I found that we were in the cellar of a large house – no, an inn, because there were barrels stacked in a corner. It was all lit by rings of candles in glass bottles set around the edge of the room to make the room ripple like a dream. Another doorway was set into the opposite wall.
There were people there standing, talking quietly among themselves. Four or five dozen of them, I should say, and from their clothing they were drawn from every walk of the city: rich and poor, young and old. There was a child of twelve and a man of ancient years leaning on a wheeled frame of wood, all mixed without class or caste.

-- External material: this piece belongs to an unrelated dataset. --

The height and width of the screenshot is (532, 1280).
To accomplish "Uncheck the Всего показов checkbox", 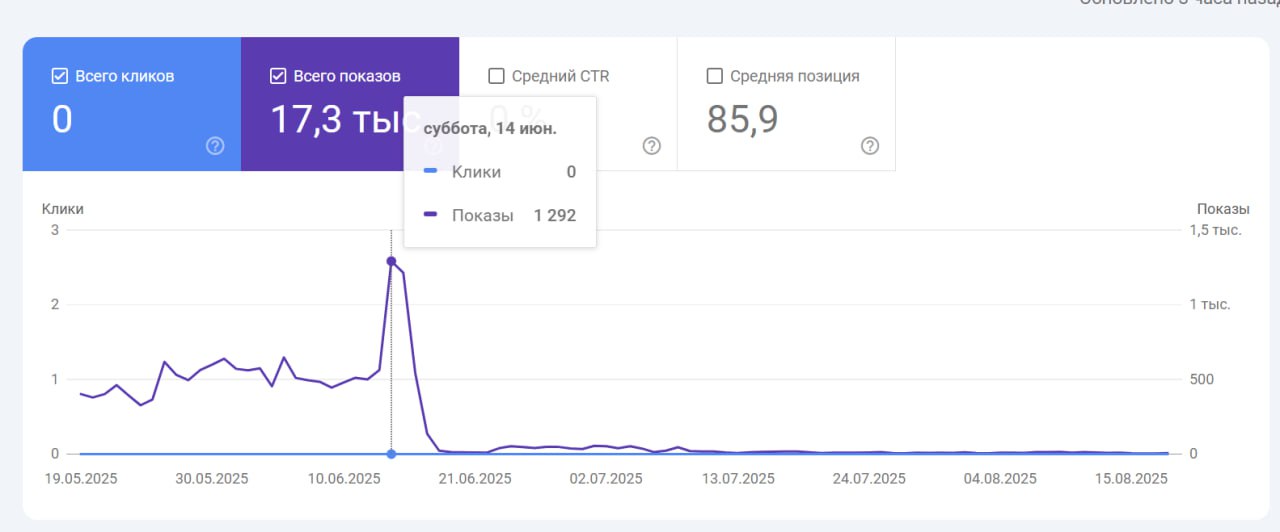I will tap(279, 76).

At our entry, they stopped to stare at us.
‘Een vriend van de Engelsman,’ Madame Jaune informed them. One or two mumbled to their neighbours.
‘A friend of the Englishman?’ The voice was deep as the sea, and I looked hard to see whence it had come.

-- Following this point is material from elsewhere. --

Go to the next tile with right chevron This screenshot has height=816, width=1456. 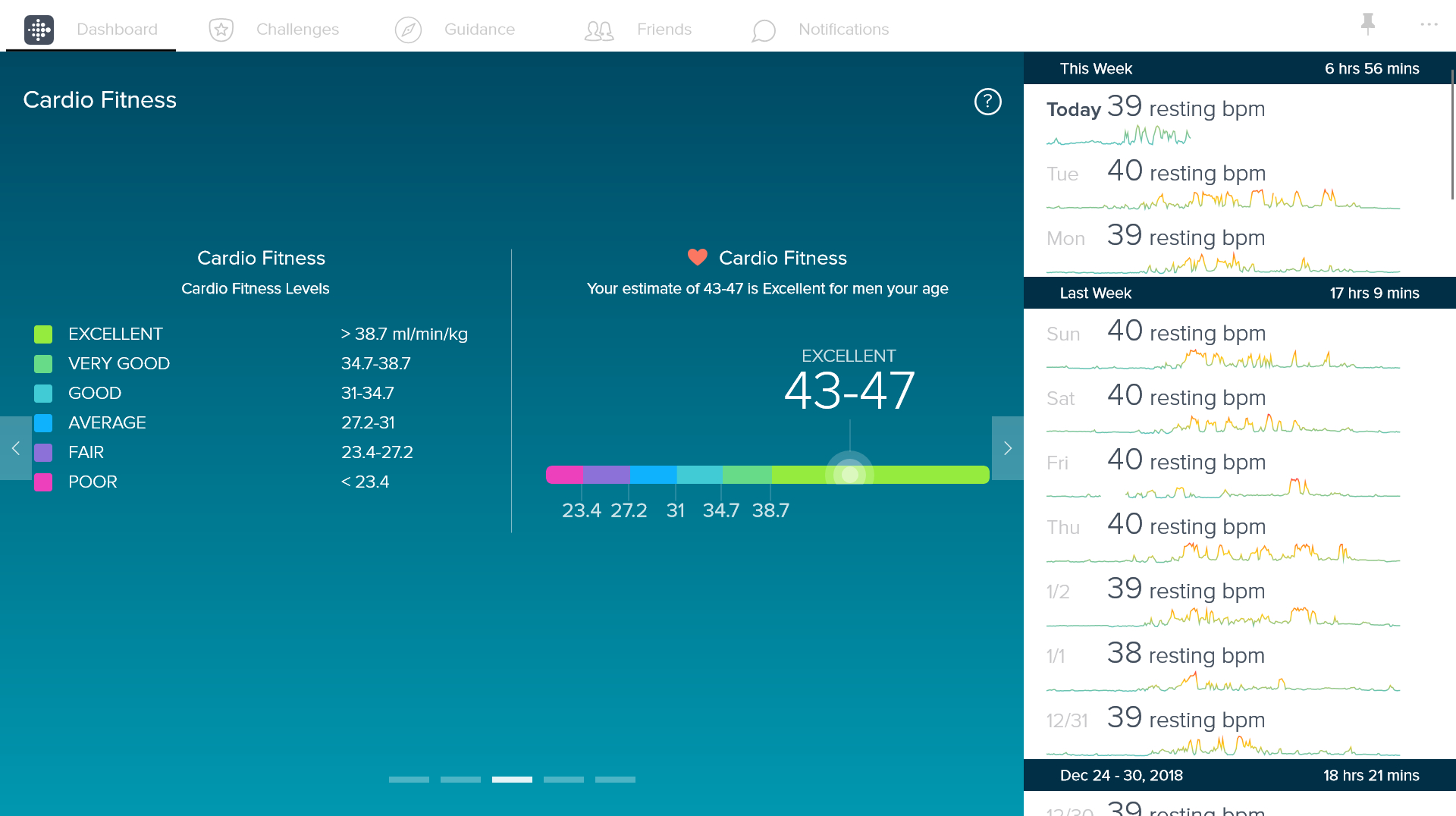tap(1007, 448)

The people parted. In that dank cellar, I had found what I had sought, almost at the cost of my own life. For sitting quite still on a chair of brilliant ivory carved like the spires of a great cathedral church, behind an equally ornate ivory table, was a bear of a man. He was dressed in black furs, and a grey beard that flowed to his chest added to his ursine look so strongly that if he had roared and shown claws, I should have counted it natural.
‘Leon of Prague,’ I said.
He swept his gaze around the room, bringing everyone into his being. ‘I have that name. I have others.’ His tongue had the sound of a German to me.

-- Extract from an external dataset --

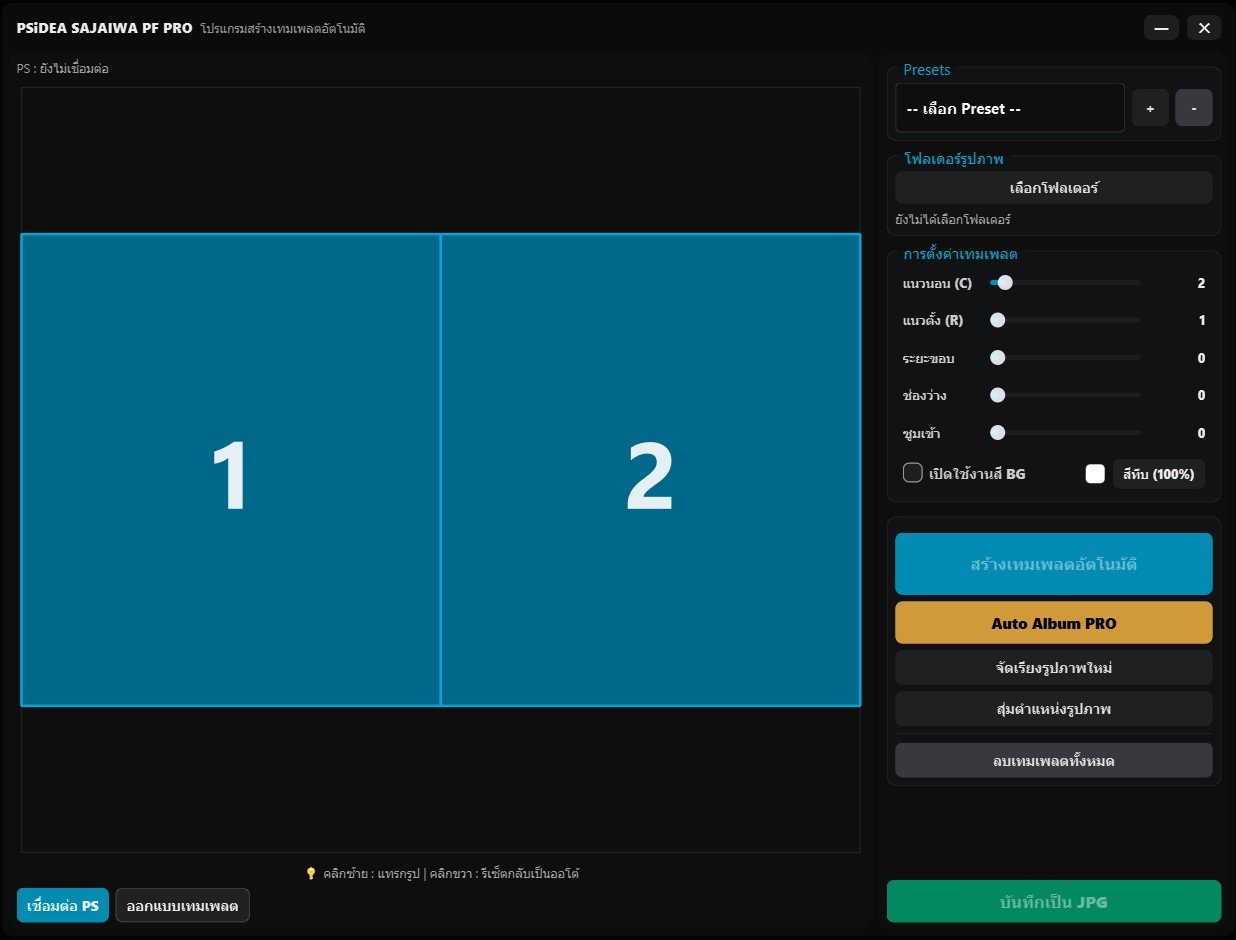
Task: Click เลือกโฟลเดอร์ to choose image folder
Action: 1053,187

‘By which should I address you?’
The corner of his mouth turned up a little, as if amusement had been sparked. ‘In my own country, they call me Rabbi Loew. In your language, Loew means “lion”. Hence Leon.’
‘I understand.’
‘You understand no more than a mouse.’ He pushed himself from his chair. ‘No more than a mouse.’ In common days, it would have seemed an insult, but I felt it only as a setting down of a fact.
‘My friend Kit told me I would see some acts of power here.’
‘Power?’ His back was to me as he walked through his acolytes. ‘Power is the beggar neighbour of thought.’ He said it as if sad that it had befallen him to instruct me. ‘It flows not from me. It flows from Ein Sof.’ I knew not that name but hazarded that we were speaking of God Almighty. And as he walked on, I noticed a face among the congregants that I had seen before: the maid who sold oranges at the Weighing House, the one who had wound out the thread that I had followed to this place. She had said her deceased father had attended the church; and she now looked worried, perhaps that I should prove a spy or unfriendly and the guilt would be upon her. ‘What brought you here?’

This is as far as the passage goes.